Culkin was already a friend, having appeared in Kenneth Lonergan’s 2011 film Margaret (in which she also starred) as well as in one of his plays. So, I have to ask: how does one meet a leading American playwright and Oscar-winning screenwriter (he wrote and directed Manchester by the Sea and co-wrote Gangs of New York)? “I just got lucky, I suppose!” she says, with complete delight. The couple have been married since 2000, and have a daughter, Nellie. “I had been married before, and that was short-lived, and I was just at the point of wanting to get back into the world of dating.” A friend asked her to take part in a run of short plays, one of which was by Lonergan (eventually it grew into his movie, You Can Count on Me). She watched him acting – he had a role, too – and he was “adorable, so funny… and he has this quiet affect, and you really kind of watch him”. Later on, she teased him on the stairs outside the theatre – he hadn’t heard of the playwright William Inge even though, unlike her, “he’d been to college”.

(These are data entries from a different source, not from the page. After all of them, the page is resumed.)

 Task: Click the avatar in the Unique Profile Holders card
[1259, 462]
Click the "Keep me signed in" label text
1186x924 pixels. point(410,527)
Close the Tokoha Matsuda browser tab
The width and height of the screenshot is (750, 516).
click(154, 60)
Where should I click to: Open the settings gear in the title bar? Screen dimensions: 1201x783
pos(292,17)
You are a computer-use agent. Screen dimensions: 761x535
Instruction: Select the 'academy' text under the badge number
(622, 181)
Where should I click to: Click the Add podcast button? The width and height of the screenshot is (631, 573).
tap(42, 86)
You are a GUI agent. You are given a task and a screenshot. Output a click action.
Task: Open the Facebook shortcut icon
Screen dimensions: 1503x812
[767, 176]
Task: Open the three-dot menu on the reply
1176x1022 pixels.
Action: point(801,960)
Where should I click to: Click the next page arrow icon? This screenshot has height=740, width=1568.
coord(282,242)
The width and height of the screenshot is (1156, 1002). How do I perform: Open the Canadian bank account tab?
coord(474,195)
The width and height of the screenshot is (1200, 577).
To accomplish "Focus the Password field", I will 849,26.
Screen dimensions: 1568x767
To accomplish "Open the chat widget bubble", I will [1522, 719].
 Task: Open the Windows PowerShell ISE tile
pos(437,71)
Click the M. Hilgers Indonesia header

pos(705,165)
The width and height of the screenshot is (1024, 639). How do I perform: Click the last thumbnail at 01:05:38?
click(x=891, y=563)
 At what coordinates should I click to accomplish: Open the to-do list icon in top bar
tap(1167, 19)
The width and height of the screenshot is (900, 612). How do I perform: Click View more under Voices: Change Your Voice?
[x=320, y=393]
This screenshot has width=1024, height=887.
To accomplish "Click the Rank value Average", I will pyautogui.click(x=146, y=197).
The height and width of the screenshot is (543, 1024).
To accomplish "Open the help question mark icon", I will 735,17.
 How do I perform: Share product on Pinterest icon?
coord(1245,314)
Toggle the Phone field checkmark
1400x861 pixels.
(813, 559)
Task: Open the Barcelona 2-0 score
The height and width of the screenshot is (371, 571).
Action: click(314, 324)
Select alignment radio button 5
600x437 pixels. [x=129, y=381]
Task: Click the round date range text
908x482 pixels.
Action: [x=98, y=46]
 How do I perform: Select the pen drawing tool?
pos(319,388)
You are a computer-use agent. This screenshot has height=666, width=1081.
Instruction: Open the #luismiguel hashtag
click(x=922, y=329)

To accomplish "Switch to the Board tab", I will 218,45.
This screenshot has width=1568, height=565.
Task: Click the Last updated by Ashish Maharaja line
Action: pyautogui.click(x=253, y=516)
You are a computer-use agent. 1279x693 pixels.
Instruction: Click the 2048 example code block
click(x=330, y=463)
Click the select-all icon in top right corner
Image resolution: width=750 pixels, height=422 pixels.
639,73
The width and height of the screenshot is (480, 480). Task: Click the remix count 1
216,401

The final night of these plays arrived. “I thought: OK, I’ve got to try to flirt with the grumpy boy again. He had flowers for the cast, and I knew they weren’t for me, but I said it anyway: oh, are those for me?” The back and forth continued. She asked him if he’d missed her yesterday, and he said: “Can you doubt it?” She goes on: “People started coming into the green room, and I was tingling.” After the curtain, everyone adjourned to a bar. She was with Alison Janney, star of The West Wing, who wanted to go to a place called Nadine’s – which Smith-Cameron refused to do, because she needed to wait for grumpy guy. Tell him to come to Nadine’s! said Janney. Smith-Cameron said she was playing it cool. But Janney forced her – “Go get him!” – and she did, walking the length of the bar to what would turn out to be her future. It’s like a romcom, I say. “It is,” she replies. I swear she is flushed at the memory. She’s missing him terribly, but he will be here for her opening night.

The play runs beyond the date of the US election, which will be strange for her (though she has a postal vote). She is a vocal Democrat, and though I don’t wish to crimp her mood, I wonder how she’s feeling about the result. “Cautious optimism,” she says. And then: “Cautious, cautious optimism.” She cannot understand what would motivate anyone to vote for Trump; to cling to him even after his performance in the debate with Kamala Harris. It amazes her that the whole thing may turn on a few hundred people in just one state. But for all her involvement when she’s at home, there’s very little she can do from here. The play is the thing, now – and when the room fills suddenly with the enticing smell of noodles and soy sauce, I understand that this is my cue to exit, stage left.